La larga marcha de las mujeres
"Simone de Beauvoir, recordémoslo, no era feminista", provoca Michel Onfray desde la primera línea del prefacio de Historia del feminismo (El Ateneo), exhaustivo libro de su colega, también francesa, ensayista y profesora de Filosofía, Séverine Auffret. Menos asertivo que su traducción al español, el título original propone a la obra como una historia del feminismo, pero la versión en castellano agrega en la portada un dato clave: "De la Antigüedad a nuestros días". En ese recorrido se encuentra, curiosamente, uno de los aportes más frescos al caudaloso y bienvenido torrente de publicaciones de género que abundan en la actualidad.
Auffret cuenta que vivió en el Líbano entre 1973 y 1976, antes de partir empujada por la guerra. Aprovechó esos años para viajar a Siria, Jordania, Irak e Irán, y constató lo que, a la luz del paso del tiempo, se volvería una verdad perturbadora: en aquellos países, y particularmente en sus capitales, la situación de la mujer, en general, no tenía demasiado que envidiar a las conquistas de derechos de la Europa más desarrollada. Y la cosa iba para mejor. El posterior retroceso cultural en muchas de esas sociedades, que llegó a degradar la condición humana femenina, le demostró a la autora que la idea de progreso continuo era, también en ese terreno, una ilusión, y que los logros de las mujeres eran tesoros tan valiosos y frágiles como cualquier otro triunfo del espíritu y el intelecto sobre las pulsiones más violentas y destructivas.

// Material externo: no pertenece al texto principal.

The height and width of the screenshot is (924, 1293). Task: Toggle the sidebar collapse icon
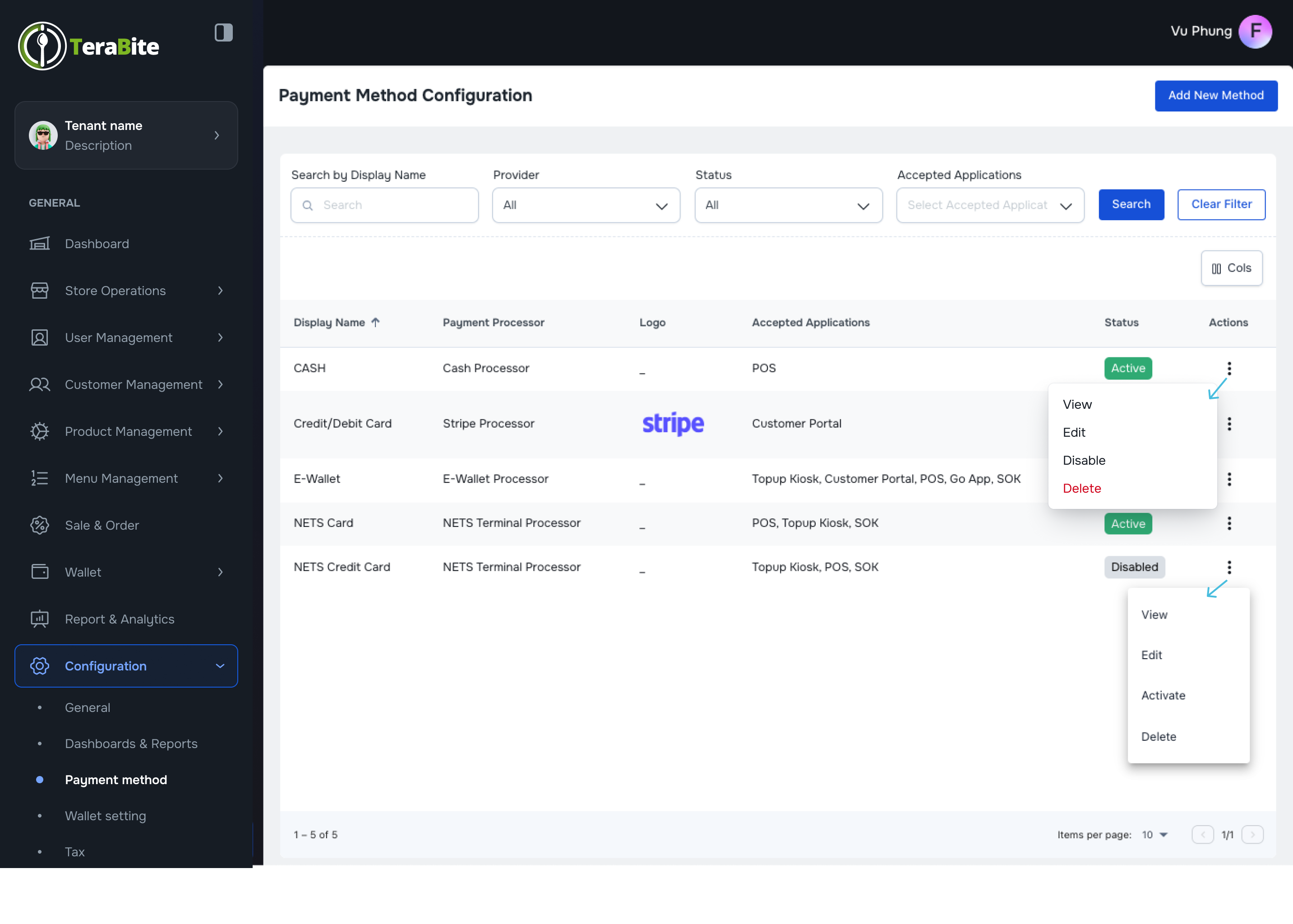click(223, 32)
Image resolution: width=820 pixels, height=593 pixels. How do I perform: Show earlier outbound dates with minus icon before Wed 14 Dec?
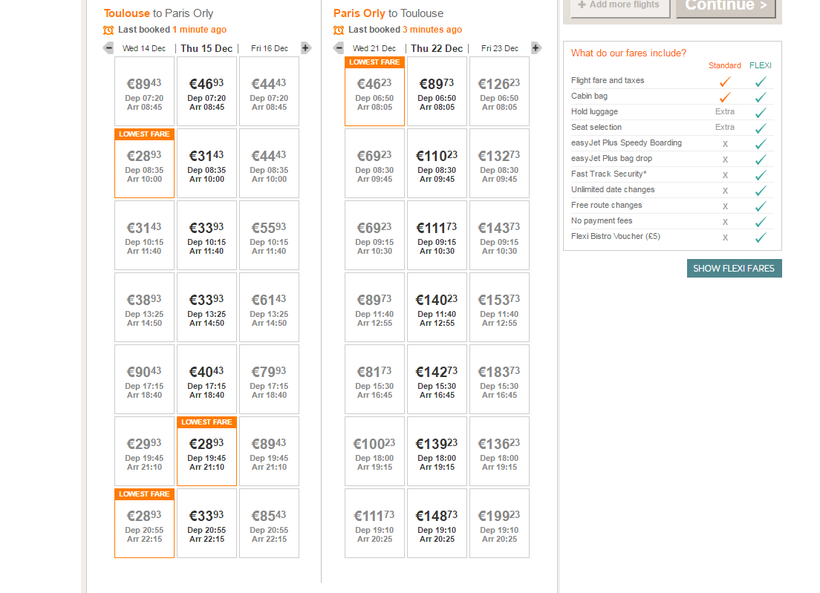[108, 48]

Para preservar lo obtenido y avanzar, hay que conocer el trayecto recorrido, algo que permite comprender tanto lo que ocurrió como lo que cabe esperar que ocurra. Auffret desanda los pasos que llevaron a fraguar el feminismo, y empieza por nuestros ancestros, los griegos. Valiéndose de métodos propios de la arqueología ("a partir del fragmento restaurado, reconstruimos un pasado olvidado"), la autora rastrea las ideas feministas -hilos todavía sin hilván- precursoras de lo que, con el tiempo, llegaría a adquirir la sólida fluidez (valga el oxímoron) de un movimiento.
Muchas de las reflexiones que le inspira la Antigüedad brillan con luz especial. Auffret recuerda en su diferencia (diferencia que puede sorprender hoy al neófito, pero que tiene características claras) las filosofías eudemonistas -para las que el mayor bien era la felicidad- y las hedonistas -que preconizaban el placer-. Y afirma: "Los grandes momentos de antihedonismo son también los grandes momentos de antifeminismo. El odio y el desprecio al cuerpo atacan en forma prioritaria al cuerpo femenino y todo lo relacionado con él. Los períodos de integrismo religioso son, en conjunto, hostiles al placer y hostiles a las mujeres". También, da la clave -desafiante- de lo que será su propio trabajo: "Al igual que las prácticas misóginas, las ideas feministas siguen siendo misteriosas: son comprobadas, impugnadas, afirmadas, denunciadas, combatidas, pero no realmente pensadas".
Sumando a la arqueología el psicoanálisis, Auffret señala que en la Grecia antigua, dominada por los varones, la mujer, como par del varón (nótese que no usamos aquí la palabra "hombre"), vendría a ser una especie de "síntoma" que, reprimido, reaparece. ¿Dónde? En la mitología y en el teatro, especialmente en la tragedia. El libro de Auffret es todo él una invitación a sumergirse en las distintas y ricas profundidades que va proponiendo a medida que avanzan la páginas, inabarcables en estas líneas. Baste decir, para quien tenga la curiosidad de indagar por cuenta propia, que Eurípides (sí, él) promovió ideas feministas, que el término "filósofa" era posible entre aquellos griegos, mientras que fue inviable en Francia hasta la segunda mitad del siglo XX, y que "las pasiones de las mujeres se vuelven más peligrosas si su condición las condena a la inacción". Quien quiera pensar que piense.